>>>>

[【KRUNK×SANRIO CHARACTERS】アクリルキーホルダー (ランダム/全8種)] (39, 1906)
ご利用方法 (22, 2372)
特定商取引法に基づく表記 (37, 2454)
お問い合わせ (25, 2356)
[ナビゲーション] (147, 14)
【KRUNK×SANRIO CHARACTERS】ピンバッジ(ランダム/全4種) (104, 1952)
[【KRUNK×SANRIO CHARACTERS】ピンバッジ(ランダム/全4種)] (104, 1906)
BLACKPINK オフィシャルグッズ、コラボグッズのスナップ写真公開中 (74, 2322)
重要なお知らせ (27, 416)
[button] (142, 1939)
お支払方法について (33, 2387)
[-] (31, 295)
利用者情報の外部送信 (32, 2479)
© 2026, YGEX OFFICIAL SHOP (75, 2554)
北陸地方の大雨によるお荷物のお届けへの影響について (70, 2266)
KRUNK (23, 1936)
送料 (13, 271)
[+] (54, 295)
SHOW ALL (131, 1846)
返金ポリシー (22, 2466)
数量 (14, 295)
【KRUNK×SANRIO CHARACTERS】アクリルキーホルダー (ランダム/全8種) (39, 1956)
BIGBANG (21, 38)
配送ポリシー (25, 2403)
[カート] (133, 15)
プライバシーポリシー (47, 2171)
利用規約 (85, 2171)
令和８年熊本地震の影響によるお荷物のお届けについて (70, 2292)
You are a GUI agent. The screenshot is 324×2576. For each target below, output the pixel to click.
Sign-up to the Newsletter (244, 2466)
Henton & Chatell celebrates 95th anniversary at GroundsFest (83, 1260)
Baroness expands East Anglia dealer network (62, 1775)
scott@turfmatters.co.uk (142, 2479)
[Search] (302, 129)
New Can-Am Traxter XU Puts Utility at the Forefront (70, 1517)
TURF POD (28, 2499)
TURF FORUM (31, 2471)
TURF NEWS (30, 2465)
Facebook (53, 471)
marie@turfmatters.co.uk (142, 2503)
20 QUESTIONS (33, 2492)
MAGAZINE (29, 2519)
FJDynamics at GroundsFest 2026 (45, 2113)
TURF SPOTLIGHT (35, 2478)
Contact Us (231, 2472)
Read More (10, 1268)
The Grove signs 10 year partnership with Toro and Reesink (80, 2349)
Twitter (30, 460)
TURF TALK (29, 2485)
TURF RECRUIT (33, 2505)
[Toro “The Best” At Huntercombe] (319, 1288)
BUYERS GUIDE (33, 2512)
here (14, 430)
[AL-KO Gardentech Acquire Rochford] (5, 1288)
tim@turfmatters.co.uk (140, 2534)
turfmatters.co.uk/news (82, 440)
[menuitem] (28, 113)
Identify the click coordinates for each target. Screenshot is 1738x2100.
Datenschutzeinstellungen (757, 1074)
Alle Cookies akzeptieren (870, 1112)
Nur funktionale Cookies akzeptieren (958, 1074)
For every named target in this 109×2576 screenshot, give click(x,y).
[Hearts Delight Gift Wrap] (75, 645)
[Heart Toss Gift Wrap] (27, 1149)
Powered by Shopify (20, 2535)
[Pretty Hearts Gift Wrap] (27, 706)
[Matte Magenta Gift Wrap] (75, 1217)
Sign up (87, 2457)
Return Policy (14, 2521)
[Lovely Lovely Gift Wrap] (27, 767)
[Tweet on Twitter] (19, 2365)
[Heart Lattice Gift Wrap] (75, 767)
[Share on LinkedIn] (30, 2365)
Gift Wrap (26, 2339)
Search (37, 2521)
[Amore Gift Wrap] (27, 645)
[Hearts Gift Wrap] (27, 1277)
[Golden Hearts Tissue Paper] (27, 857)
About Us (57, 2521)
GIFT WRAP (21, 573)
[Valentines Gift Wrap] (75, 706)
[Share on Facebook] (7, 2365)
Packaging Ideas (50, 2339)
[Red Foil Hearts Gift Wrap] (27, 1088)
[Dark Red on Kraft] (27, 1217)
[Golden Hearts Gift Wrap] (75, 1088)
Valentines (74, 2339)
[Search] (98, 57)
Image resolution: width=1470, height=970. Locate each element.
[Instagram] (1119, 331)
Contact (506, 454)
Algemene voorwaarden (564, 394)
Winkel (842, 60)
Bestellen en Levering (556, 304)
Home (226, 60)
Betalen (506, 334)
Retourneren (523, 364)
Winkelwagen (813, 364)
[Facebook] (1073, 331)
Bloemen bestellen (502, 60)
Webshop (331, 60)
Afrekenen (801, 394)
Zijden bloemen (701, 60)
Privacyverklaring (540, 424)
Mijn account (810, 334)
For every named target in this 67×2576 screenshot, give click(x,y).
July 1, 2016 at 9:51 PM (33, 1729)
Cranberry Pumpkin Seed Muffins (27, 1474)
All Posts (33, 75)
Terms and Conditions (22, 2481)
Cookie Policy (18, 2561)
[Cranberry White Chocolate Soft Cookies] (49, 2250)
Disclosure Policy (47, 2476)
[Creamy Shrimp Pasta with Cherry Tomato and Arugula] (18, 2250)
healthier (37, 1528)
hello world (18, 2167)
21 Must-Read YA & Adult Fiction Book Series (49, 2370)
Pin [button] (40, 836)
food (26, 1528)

<<<<

**EXERCISE:**
Checking each line of the data, count the ones containing "CHARACTERS", and give only that count.

**WRITTEN SOLUTION:**
4